→ **Exercise description**: When you come to a picture, pass over it, and set down the entries below exactly.

Start of Block

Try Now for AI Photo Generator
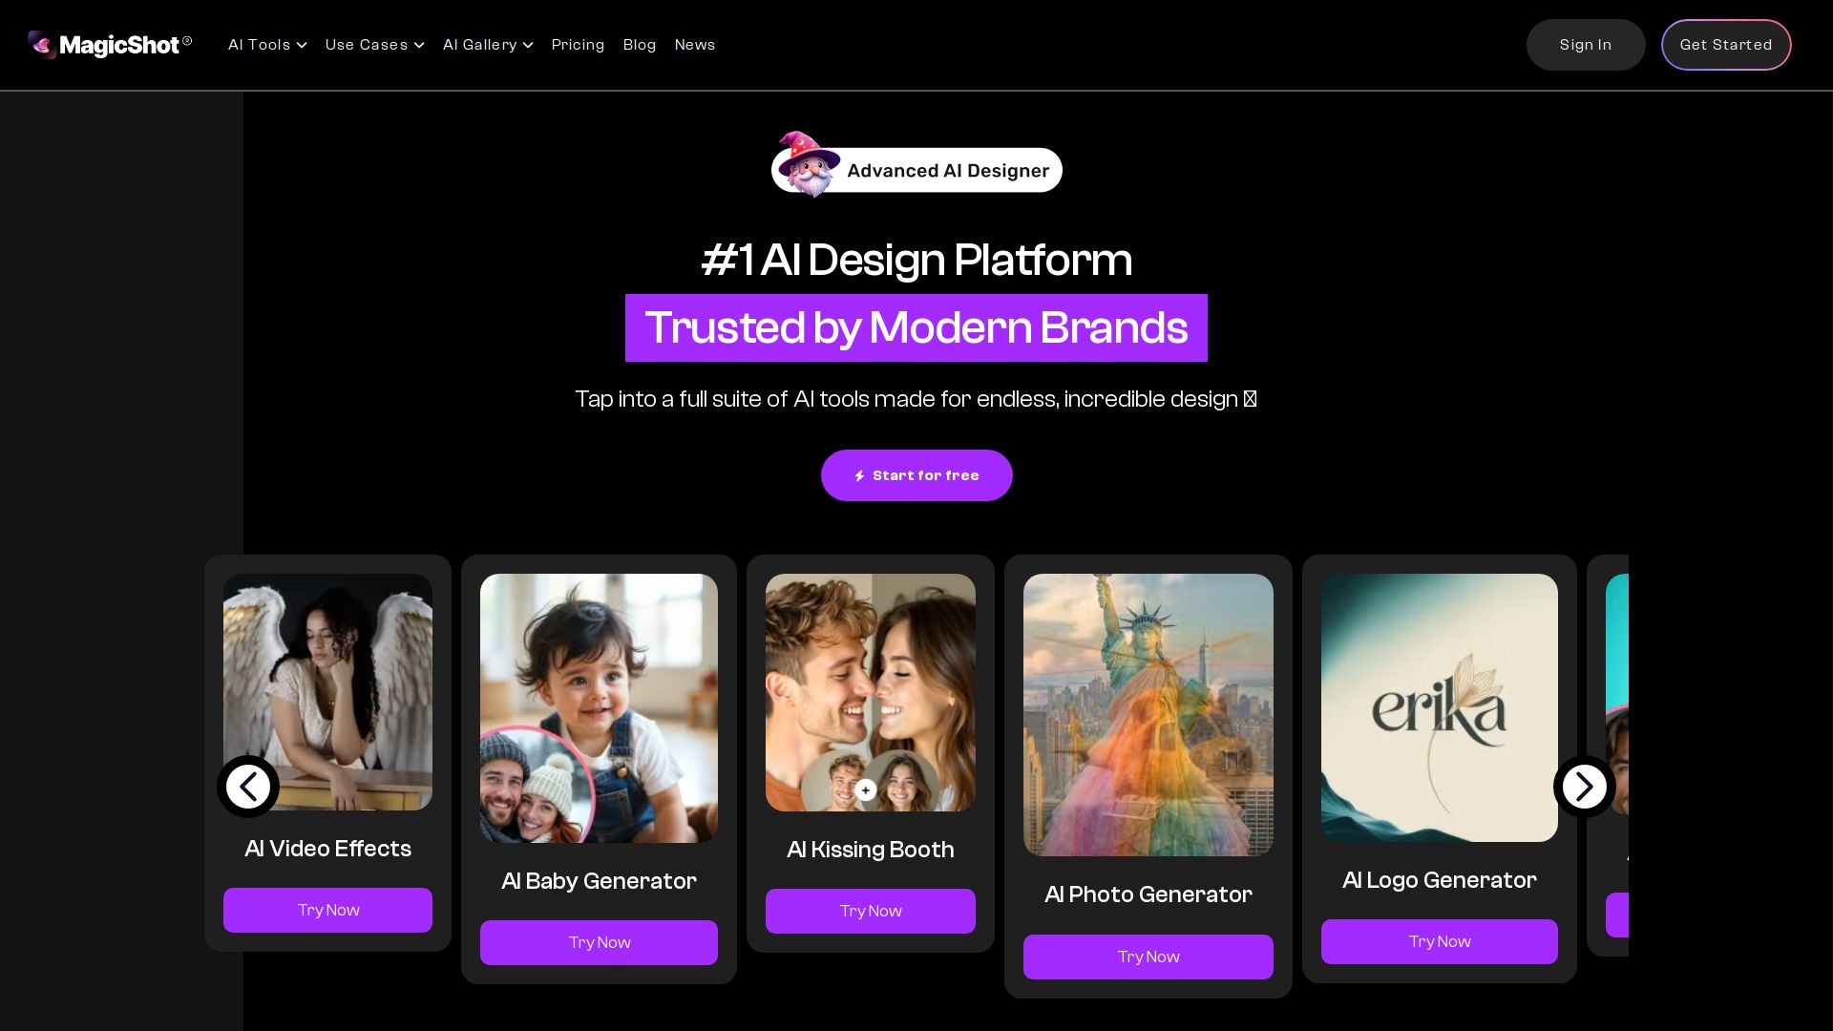The image size is (1833, 1031). coord(1148,957)
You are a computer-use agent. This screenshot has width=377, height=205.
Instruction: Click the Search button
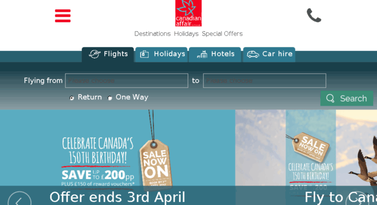tap(347, 98)
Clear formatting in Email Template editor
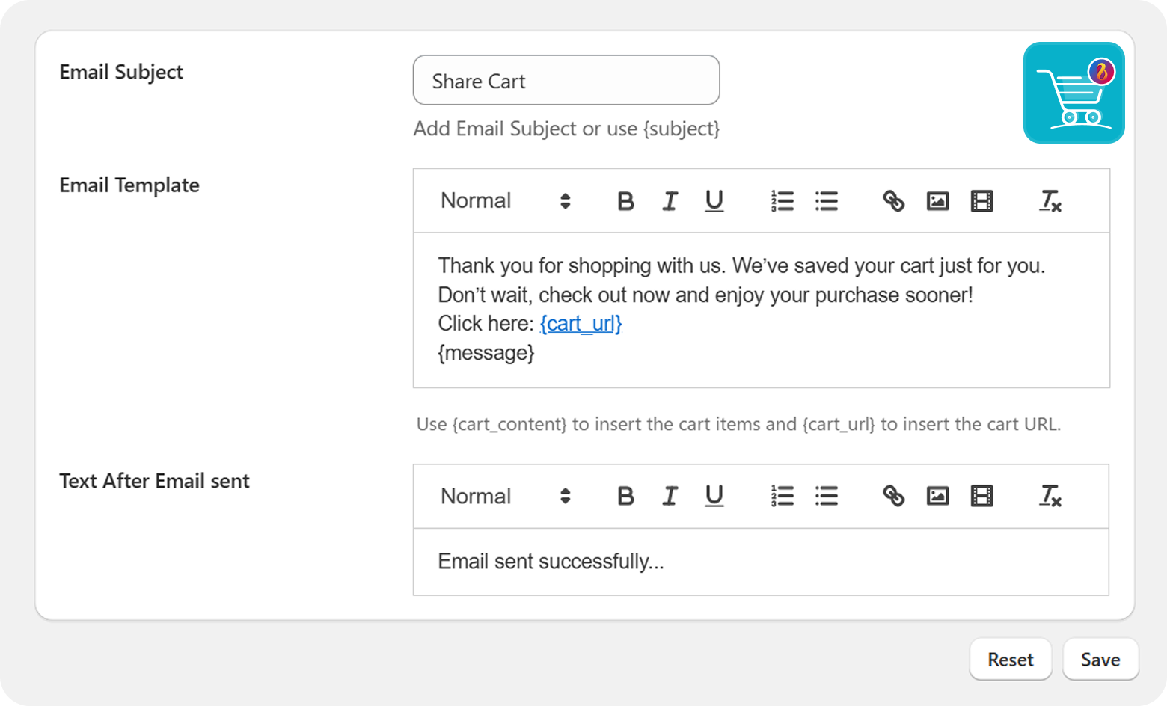The height and width of the screenshot is (706, 1176). point(1050,201)
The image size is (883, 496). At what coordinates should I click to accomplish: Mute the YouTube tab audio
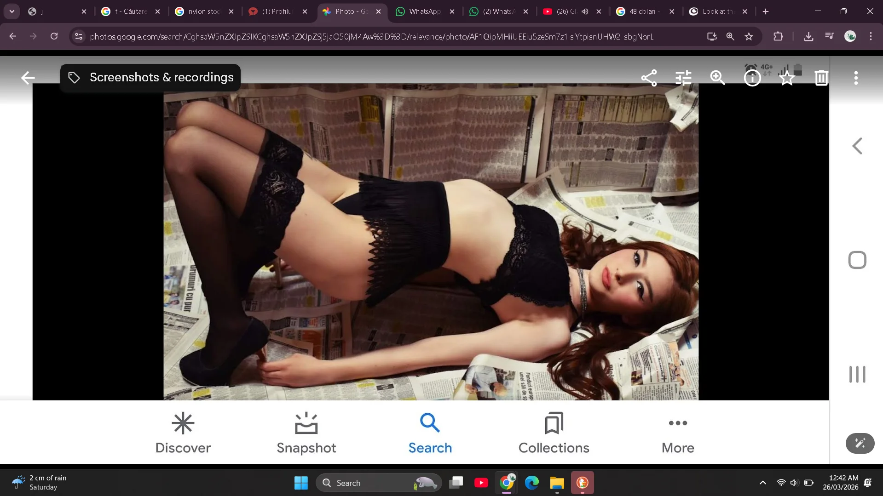tap(584, 11)
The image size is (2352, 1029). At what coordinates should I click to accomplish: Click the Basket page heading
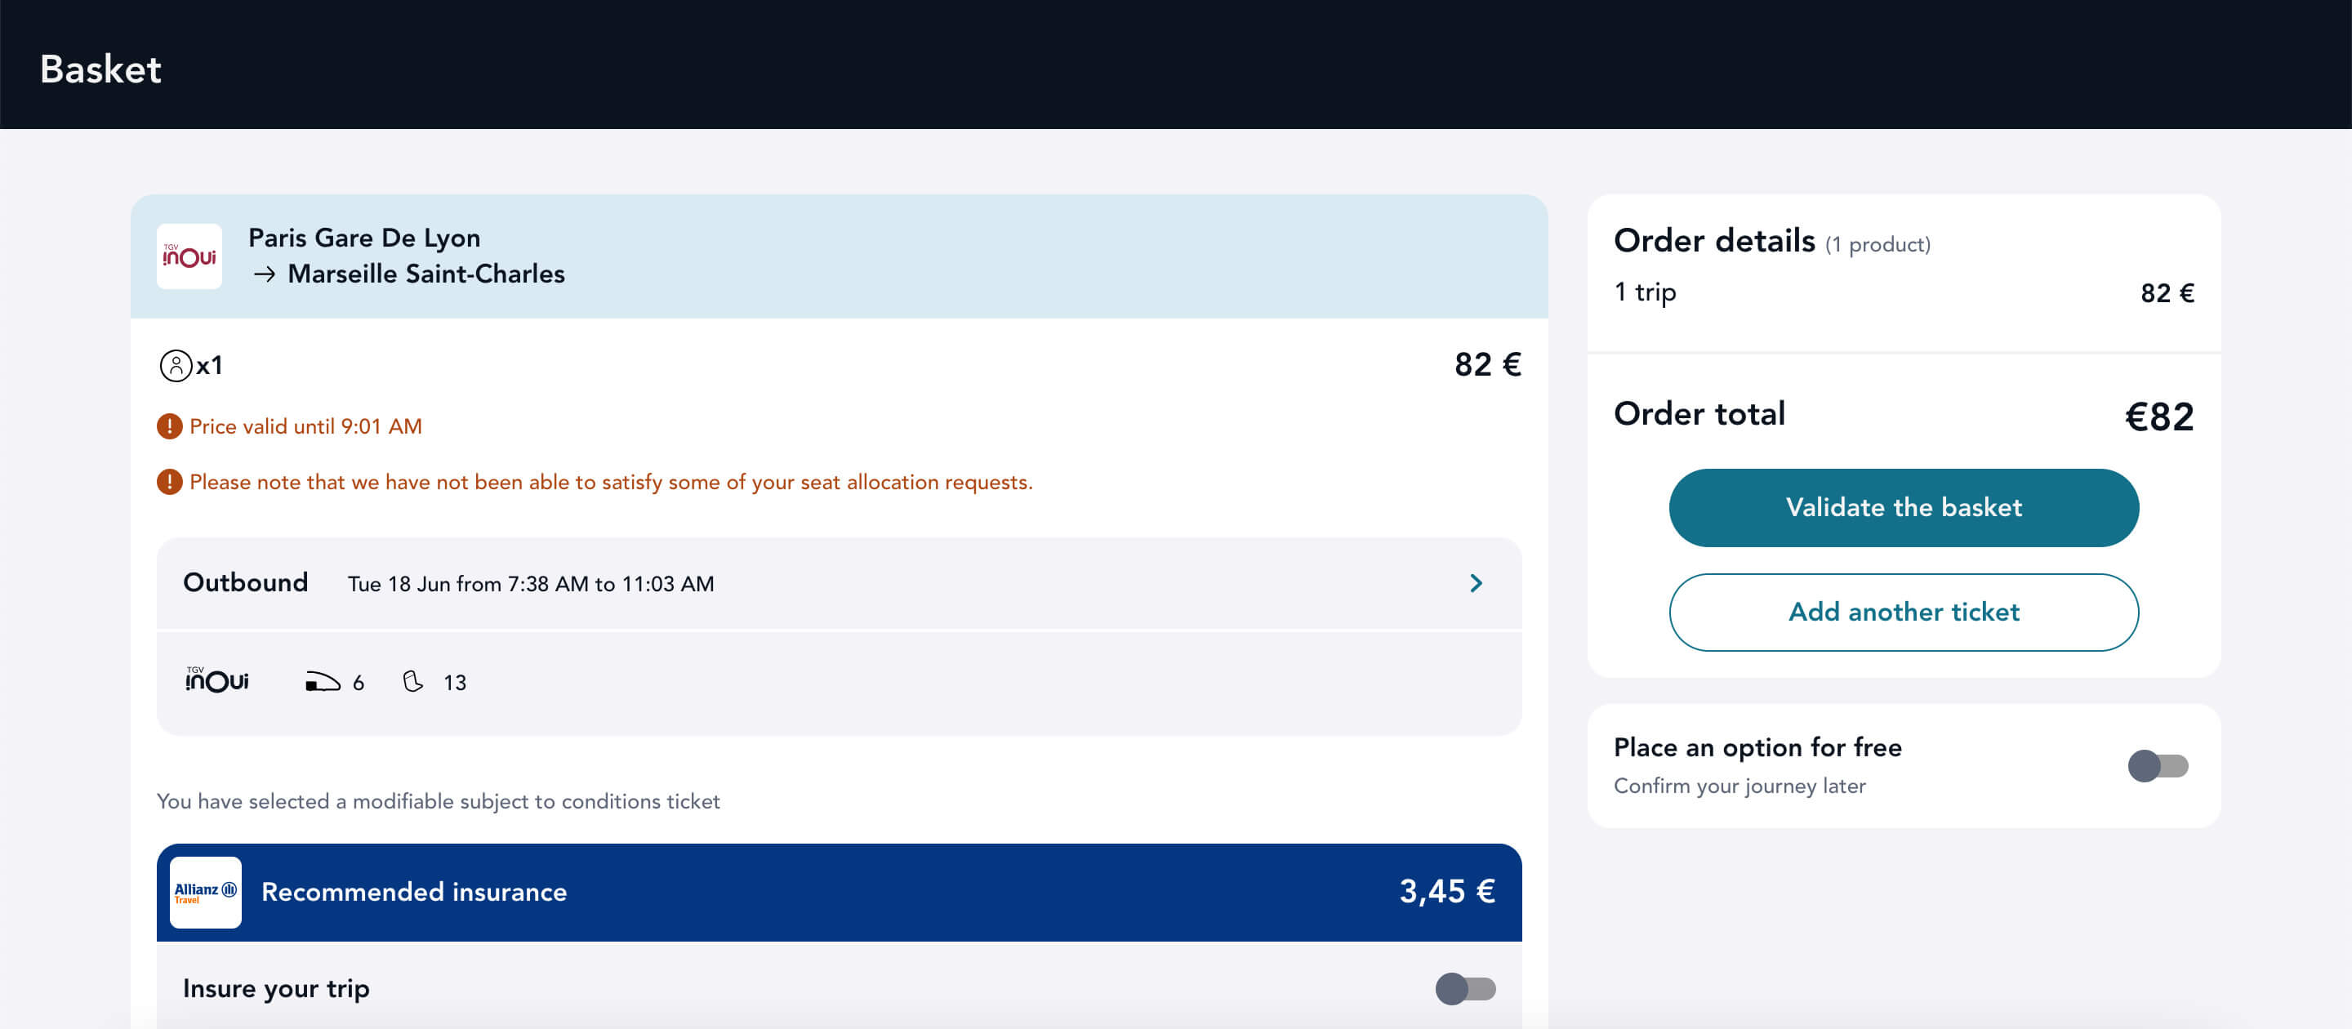(x=100, y=69)
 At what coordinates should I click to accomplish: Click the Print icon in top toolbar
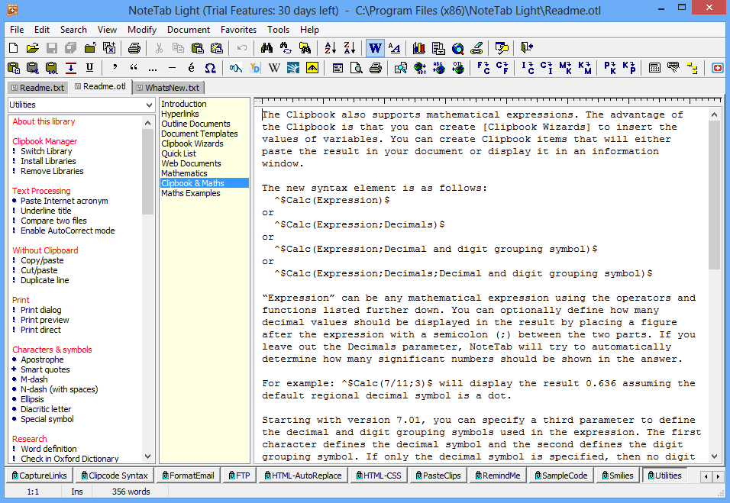[134, 48]
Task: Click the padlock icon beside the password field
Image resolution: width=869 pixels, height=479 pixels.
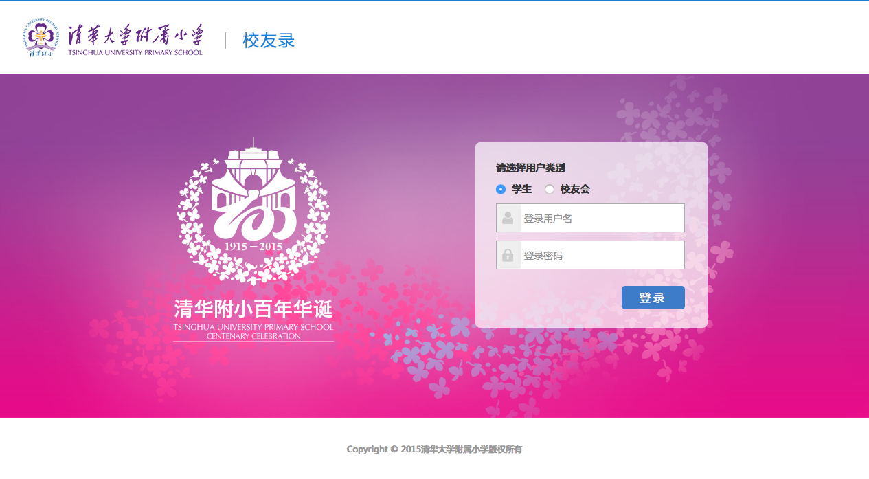Action: [x=508, y=255]
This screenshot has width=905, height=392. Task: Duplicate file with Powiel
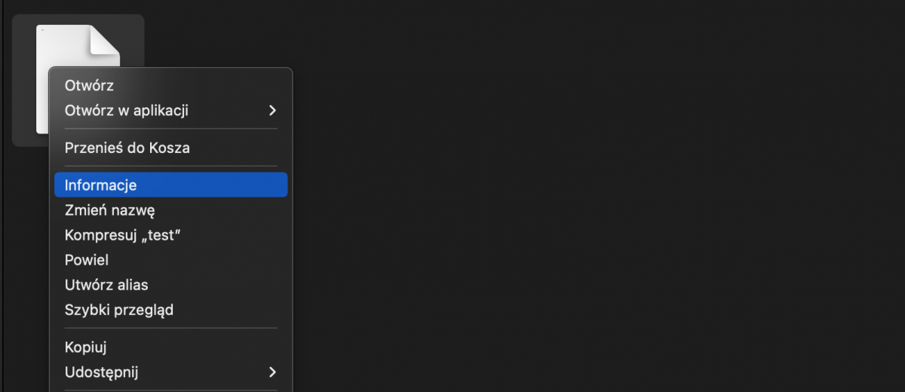[x=87, y=260]
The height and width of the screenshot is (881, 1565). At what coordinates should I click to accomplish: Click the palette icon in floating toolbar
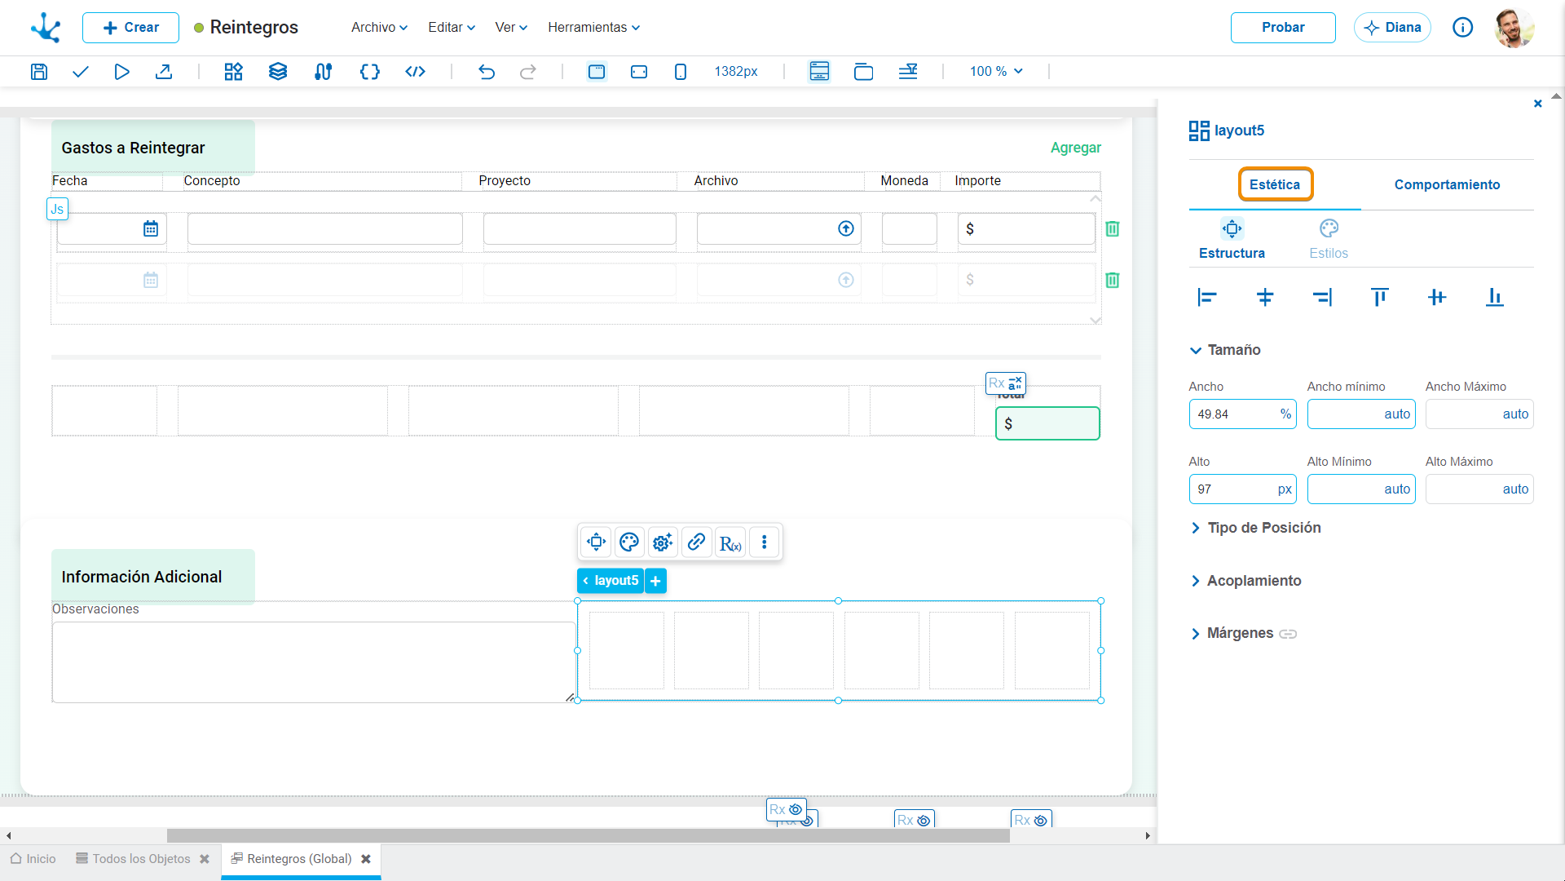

End of Block

→ **Answer to this problem**:
Try Now for AI Photo Generator
The image size is (1833, 1031). coord(1148,957)
You are a computer-use agent. This screenshot has width=377, height=205.
Instruction: Click the Search button
tap(347, 98)
Clear formatting in Email Template editor
The height and width of the screenshot is (706, 1176). point(1050,201)
The image size is (883, 496). At what coordinates should I click to accomplish: Mute the YouTube tab audio
tap(584, 11)
The image size is (2352, 1029). At what coordinates should I click to accomplish: Click the Basket page heading
(x=100, y=69)
 At what coordinates should I click to accomplish: Click the Print icon in top toolbar
[134, 48]
Task: Click the padlock icon beside the password field
Image resolution: width=869 pixels, height=479 pixels.
Action: [x=508, y=255]
This screenshot has width=905, height=392. Task: Duplicate file with Powiel
[x=87, y=260]
The height and width of the screenshot is (881, 1565). At what coordinates should I click to accomplish: Click the palette icon in floating toolbar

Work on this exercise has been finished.